Inorganic Carbon Assimilation via Chloroplasts in the Aphotic-Dwelling Kleptoplastidic Foraminifer Nonionella stella

Joan M Bernhard, Woods Hole Oceanographic Institution, Geology & Geophysics Department, Woods Hole, MA, United States, Fatma Gomaa, Harvard University, Department of Organismic and Evolutionary Biology, Cambridge, MA, United States, Daniel R. Utter, Harvard University, Department of Organismic and Evolutionary Biology,, Cambridge, MA, United States and Ying Zhang, University of Rhode Island, Department of Cell and Molecular Biology, Kingston, RI, United States
Abstract:
The benthic foraminifer Nonionella stella dominates the abundant foraminiferal community inhabiting laminated, oxygen depleted and sometimes sulfidic sediments of the Santa Barbara Basin, comprising up to ~80% of the living assemblage, with densities sometimes exceeding 200 specimens per cubic cm.
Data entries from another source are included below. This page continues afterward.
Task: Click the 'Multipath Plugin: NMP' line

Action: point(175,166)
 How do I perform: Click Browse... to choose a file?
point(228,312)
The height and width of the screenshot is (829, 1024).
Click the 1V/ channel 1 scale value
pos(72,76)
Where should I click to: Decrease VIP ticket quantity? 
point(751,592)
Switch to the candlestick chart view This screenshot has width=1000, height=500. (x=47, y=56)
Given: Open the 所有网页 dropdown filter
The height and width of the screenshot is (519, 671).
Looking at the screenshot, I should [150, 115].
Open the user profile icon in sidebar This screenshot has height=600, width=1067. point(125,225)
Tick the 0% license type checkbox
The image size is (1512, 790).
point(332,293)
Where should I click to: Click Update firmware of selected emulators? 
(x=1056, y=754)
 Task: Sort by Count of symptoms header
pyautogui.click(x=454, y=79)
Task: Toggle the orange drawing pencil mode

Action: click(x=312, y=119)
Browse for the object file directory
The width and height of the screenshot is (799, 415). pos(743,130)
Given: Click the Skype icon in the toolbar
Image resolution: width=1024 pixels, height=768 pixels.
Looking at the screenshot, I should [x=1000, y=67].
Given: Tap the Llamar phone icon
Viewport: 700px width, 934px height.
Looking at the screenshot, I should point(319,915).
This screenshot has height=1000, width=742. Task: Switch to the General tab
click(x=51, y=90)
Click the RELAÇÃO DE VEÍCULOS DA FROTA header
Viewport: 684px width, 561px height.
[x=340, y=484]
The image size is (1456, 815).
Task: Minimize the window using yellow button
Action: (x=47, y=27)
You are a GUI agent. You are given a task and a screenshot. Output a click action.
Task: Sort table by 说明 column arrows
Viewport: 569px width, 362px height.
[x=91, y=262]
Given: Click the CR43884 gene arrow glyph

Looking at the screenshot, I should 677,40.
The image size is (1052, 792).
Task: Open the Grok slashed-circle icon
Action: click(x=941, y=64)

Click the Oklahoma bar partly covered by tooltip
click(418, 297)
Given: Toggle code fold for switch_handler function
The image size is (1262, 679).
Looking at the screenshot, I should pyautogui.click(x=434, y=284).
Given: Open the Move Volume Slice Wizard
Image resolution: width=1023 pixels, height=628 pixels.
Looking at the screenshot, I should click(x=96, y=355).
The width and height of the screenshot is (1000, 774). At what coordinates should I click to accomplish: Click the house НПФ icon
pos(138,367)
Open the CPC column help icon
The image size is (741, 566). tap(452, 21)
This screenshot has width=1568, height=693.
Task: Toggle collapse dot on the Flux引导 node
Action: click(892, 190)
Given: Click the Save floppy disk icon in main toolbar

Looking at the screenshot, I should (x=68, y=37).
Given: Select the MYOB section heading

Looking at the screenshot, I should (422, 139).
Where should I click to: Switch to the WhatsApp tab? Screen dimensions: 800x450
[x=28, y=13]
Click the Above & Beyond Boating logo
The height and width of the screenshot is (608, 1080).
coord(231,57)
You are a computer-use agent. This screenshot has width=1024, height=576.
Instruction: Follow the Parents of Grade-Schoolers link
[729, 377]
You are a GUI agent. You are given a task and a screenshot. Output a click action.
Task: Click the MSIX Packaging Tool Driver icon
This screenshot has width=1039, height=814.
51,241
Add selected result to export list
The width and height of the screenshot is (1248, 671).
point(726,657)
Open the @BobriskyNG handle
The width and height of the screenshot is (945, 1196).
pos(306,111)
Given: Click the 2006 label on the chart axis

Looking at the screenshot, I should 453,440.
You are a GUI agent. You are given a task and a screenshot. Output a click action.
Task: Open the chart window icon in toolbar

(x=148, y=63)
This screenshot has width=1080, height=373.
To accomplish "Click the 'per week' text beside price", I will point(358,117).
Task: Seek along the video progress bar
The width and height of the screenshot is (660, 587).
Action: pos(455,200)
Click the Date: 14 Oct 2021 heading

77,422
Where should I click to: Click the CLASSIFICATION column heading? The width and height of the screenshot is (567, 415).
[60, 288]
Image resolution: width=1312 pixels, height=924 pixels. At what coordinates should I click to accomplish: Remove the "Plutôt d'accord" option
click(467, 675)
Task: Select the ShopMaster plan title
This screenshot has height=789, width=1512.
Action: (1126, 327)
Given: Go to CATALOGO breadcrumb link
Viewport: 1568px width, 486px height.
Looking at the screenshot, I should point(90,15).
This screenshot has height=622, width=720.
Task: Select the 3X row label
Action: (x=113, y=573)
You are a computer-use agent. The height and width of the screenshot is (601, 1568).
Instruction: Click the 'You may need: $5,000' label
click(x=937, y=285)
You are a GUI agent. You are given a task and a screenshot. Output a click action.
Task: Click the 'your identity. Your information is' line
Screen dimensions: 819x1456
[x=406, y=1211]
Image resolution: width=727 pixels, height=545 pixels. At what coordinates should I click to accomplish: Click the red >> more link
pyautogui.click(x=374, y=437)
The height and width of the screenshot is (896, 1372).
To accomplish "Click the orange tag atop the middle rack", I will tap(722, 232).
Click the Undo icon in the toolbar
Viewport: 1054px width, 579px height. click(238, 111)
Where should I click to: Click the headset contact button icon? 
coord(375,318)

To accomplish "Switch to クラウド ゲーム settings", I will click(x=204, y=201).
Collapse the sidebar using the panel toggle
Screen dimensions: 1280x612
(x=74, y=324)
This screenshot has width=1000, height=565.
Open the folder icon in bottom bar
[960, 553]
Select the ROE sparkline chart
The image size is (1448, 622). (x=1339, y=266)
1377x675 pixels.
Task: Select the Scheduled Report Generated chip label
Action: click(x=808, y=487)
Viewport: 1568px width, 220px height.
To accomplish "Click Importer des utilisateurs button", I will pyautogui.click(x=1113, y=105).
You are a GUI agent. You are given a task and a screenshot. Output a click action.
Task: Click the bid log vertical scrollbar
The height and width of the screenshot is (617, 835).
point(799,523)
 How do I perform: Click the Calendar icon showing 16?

N. stella sequesters diatom chloroplasts even though the abundant population exists at >500-m water depth, which is clearly in the aphotic zone. Given that the light levels are thought to be too low to fuel photosynthesis, it remains unclear whether the chloroplasts provide other means to augment the cells’ metabolic or biochemical potential. We developed a de novo metatranscriptome assembly to identify metabolic functions of the foraminiferal host and their kleptoplast endosymbionts. Our results revealed that genes associated with the chloroplast Calvin-Benson-Bassham cycle (i.e., ribulose-bisphosphate carboxylase, phosphoglycolate phosphatase) are expressed among all of the studied samples including wild isolates as well as populations that were incubated in the lab exposed to different environmental conditions (oxic, anoxic, euxinic, with amendments of nitrate and/or hydrogen peroxide). These data suggest the presence of a functional pathway for inorganic carbon assimilation, providing a potential explanation for the puzzling existence of kleptoplasty in an aphotic organism. In addition to kleptoplasts, N. stella has a proliferation of peroxisomes that appear to play critical roles in hydrogen peroxide metabolism and free radical scavenging in their naturally low oxygen to anoxic and sulfidic environment. Funded by NSF BIO IOS 1557430 and 1557566.